▶ **抜粋した文章**:
● ● ●
スマホQR決済は、専用アプリによるQRコード読み取りにより支払いを行う決済方法。
支払い元の設定として、クレジットカードや銀行口座からのチャージの他、クレジットカードを紐づけて支払いができるサービスが多い。
このスマホQR決済の支払い元としてKyashを紐づけることで、以下3ステップでポイントの三重取りをする方法が以前はあった。
- クレジットカードでKyash残高にチャージしてクレジットカードのポイントが貯まる
- KyashをスマホQR決済の支払い元とすることでKyashポイントが貯まる
- スマホQR決済の利用でスマホQR決済の独自ポイントが貯まる
ただ、この方法は現在では積極的な活用が難しくなっている。
まず、(1)についてだが、Kyashではクレジットカードで金額を指定して好きなタイミングにチャージするということができなくなっている。
クレジットカードでチャージできるのは、Kyash残高が不足しているときだけで、不足分が登録しているクレジットカードから支払われる。つまり、Kyashのチャージ方法としてクレジットカードは補助的な選択肢となっているのだ。
● ● ●
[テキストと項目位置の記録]
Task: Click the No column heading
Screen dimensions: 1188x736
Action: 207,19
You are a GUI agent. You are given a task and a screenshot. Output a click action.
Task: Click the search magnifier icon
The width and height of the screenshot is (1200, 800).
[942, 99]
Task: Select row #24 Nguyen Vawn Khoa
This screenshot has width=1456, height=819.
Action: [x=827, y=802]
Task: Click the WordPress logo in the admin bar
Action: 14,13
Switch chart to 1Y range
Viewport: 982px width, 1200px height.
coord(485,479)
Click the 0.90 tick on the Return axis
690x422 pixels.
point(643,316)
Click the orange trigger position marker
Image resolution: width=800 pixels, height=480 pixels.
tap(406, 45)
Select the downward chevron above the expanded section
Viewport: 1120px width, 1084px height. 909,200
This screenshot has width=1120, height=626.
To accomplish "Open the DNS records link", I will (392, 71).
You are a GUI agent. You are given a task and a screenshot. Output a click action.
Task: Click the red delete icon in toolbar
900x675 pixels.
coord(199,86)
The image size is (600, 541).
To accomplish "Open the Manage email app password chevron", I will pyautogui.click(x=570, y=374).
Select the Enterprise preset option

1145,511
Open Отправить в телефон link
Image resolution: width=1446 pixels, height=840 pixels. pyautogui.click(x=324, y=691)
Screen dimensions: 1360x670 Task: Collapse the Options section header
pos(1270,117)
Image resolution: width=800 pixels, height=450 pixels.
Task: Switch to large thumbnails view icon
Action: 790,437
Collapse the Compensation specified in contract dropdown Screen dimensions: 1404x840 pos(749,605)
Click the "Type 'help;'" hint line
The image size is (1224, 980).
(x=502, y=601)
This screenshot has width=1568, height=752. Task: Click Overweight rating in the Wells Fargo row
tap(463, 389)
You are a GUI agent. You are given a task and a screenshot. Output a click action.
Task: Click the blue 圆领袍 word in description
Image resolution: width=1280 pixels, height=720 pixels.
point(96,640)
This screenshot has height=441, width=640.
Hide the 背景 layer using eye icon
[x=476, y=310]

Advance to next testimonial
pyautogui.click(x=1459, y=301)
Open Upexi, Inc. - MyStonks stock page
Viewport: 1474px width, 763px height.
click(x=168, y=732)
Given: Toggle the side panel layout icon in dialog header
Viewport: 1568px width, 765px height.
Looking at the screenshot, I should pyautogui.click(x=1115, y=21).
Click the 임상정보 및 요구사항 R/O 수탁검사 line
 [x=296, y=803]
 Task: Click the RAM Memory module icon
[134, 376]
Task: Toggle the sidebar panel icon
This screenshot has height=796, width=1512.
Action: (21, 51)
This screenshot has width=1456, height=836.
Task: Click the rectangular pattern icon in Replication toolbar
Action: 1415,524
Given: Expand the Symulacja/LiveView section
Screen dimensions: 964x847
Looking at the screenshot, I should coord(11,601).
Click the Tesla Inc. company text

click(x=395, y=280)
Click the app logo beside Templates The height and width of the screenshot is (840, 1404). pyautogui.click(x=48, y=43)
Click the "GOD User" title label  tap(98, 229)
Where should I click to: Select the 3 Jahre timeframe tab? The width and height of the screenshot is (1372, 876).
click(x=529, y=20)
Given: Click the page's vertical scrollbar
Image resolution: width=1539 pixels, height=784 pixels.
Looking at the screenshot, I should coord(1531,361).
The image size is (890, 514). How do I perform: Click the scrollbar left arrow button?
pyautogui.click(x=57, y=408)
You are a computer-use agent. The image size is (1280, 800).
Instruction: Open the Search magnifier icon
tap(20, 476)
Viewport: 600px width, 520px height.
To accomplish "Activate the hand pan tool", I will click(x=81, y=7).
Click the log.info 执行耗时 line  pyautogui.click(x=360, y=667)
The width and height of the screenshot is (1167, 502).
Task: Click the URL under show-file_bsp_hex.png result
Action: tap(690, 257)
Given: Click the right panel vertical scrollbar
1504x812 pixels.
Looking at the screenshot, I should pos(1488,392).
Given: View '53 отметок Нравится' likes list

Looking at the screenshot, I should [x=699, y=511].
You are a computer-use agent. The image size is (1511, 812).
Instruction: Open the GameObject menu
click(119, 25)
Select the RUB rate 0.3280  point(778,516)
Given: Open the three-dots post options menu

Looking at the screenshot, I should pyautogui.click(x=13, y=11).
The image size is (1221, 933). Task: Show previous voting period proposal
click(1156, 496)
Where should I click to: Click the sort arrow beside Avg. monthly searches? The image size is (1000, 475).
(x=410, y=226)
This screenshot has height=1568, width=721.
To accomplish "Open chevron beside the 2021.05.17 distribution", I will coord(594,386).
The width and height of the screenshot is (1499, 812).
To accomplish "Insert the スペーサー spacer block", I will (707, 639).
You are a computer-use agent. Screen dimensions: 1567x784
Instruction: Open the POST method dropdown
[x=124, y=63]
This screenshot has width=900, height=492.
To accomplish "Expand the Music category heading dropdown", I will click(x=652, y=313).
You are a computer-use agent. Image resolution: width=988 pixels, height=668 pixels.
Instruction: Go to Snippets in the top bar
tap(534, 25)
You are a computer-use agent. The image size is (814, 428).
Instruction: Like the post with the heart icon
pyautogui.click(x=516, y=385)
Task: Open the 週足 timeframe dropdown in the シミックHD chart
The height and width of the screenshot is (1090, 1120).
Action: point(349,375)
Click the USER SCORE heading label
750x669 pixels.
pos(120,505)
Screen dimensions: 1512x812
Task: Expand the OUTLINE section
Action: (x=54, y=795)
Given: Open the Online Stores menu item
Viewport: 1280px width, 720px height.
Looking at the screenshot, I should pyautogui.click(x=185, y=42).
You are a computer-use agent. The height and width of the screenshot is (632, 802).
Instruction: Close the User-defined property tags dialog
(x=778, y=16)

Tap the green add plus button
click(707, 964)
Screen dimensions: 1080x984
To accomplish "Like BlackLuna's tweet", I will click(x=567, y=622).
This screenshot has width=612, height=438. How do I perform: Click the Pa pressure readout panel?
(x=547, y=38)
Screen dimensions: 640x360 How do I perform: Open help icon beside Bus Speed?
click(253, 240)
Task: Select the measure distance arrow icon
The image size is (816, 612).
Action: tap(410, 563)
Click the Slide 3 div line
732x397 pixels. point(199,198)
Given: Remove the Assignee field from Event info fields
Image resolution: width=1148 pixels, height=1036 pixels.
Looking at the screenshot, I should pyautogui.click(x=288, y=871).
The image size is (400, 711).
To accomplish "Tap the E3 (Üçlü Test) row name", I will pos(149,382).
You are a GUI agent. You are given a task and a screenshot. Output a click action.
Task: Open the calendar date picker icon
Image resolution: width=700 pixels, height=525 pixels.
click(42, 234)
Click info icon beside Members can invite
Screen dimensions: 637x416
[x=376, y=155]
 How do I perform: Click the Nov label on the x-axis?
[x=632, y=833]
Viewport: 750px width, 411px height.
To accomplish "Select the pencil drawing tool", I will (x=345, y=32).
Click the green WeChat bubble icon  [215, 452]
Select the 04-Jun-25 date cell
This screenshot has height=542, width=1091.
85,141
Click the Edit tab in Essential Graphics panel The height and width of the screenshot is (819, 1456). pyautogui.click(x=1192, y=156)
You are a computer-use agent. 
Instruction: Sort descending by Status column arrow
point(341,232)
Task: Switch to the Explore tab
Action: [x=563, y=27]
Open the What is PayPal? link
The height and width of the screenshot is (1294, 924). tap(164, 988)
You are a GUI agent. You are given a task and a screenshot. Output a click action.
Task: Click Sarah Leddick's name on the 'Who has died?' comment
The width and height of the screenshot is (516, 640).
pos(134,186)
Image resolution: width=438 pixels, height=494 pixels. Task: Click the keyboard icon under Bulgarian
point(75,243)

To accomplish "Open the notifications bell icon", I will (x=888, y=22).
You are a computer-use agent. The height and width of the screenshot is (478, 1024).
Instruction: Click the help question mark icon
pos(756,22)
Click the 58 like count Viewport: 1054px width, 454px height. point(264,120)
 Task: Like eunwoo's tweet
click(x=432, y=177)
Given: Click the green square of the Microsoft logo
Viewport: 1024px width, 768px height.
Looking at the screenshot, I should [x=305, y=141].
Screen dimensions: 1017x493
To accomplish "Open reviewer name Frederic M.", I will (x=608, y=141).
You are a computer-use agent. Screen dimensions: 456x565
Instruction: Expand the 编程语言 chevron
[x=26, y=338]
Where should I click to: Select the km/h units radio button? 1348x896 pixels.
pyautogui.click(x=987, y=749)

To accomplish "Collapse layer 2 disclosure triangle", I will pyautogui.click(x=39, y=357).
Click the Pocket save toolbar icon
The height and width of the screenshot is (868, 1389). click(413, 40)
● ● ●
▶ **指示 1**:
記録のうち、「Screen dimensions: 640x360」を含む行から始まり「The height and width of the screenshot is (1294, 924).」を含む行で終わる部分だけを書き直してください。その際、「icon」を「symbol」に置き換え、ほかはそのままにしてください。
▶ **指示 2**:
スマホQR決済とKyashについての文章の続きを書いてください。
文章と記録は、それぞれ別のところから持ってきたものです。

▶ **最終結果 1**:
Screen dimensions: 640x360 How do I perform: Open help symbol beside Bus Speed?
click(253, 240)
Task: Select the measure distance arrow symbol
The image size is (816, 612).
Action: tap(410, 563)
Click the Slide 3 div line
732x397 pixels. point(199,198)
Given: Remove the Assignee field from Event info fields
Image resolution: width=1148 pixels, height=1036 pixels.
Looking at the screenshot, I should pyautogui.click(x=288, y=871).
The image size is (400, 711).
To accomplish "Tap the E3 (Üçlü Test) row name", I will pos(149,382).
You are a GUI agent. You are given a task and a screenshot. Output a click action.
Task: Open the calendar date picker symbol
Image resolution: width=700 pixels, height=525 pixels.
click(42, 234)
Click info symbol beside Members can invite
Screen dimensions: 637x416
[x=376, y=155]
 How do I perform: Click the Nov label on the x-axis?
[x=632, y=833]
Viewport: 750px width, 411px height.
To accomplish "Select the pencil drawing tool", I will (x=345, y=32).
Click the green WeChat bubble symbol  [215, 452]
Select the 04-Jun-25 date cell
This screenshot has height=542, width=1091.
85,141
Click the Edit tab in Essential Graphics panel The height and width of the screenshot is (819, 1456). pyautogui.click(x=1192, y=156)
You are a computer-use agent. 
Instruction: Sort descending by Status column arrow
point(341,232)
Task: Switch to the Explore tab
Action: [x=563, y=27]
Open the What is PayPal? link
The height and width of the screenshot is (1294, 924). tap(164, 988)

▶ **最終結果 2**:
また、(2)についても、クレジットカードでチャージしたKyash残高での支払いはポイント還元率が0.2%に設定されており、あまりポイントが貯まらない。
さらに(3)については、現在、QRコード決済ではポイント還元の対象となる支払い元やクレジットカードが限定される傾向にある。そのため、Kyashを支払い元に設定しても、スマホQR決済独自のポイントが貯まりにくく、QRコード決済に紐づけるメリットが弱くなっている。
三重取りが不可能なわけではないが、それよりもQRコード決済独自のキャンペーンを活用して還元率アップを狙ったり、Kyash Cardの条件を満たすことで還元率1.0%でポイント還元を受けるほうが効率的にポイントを貯められる。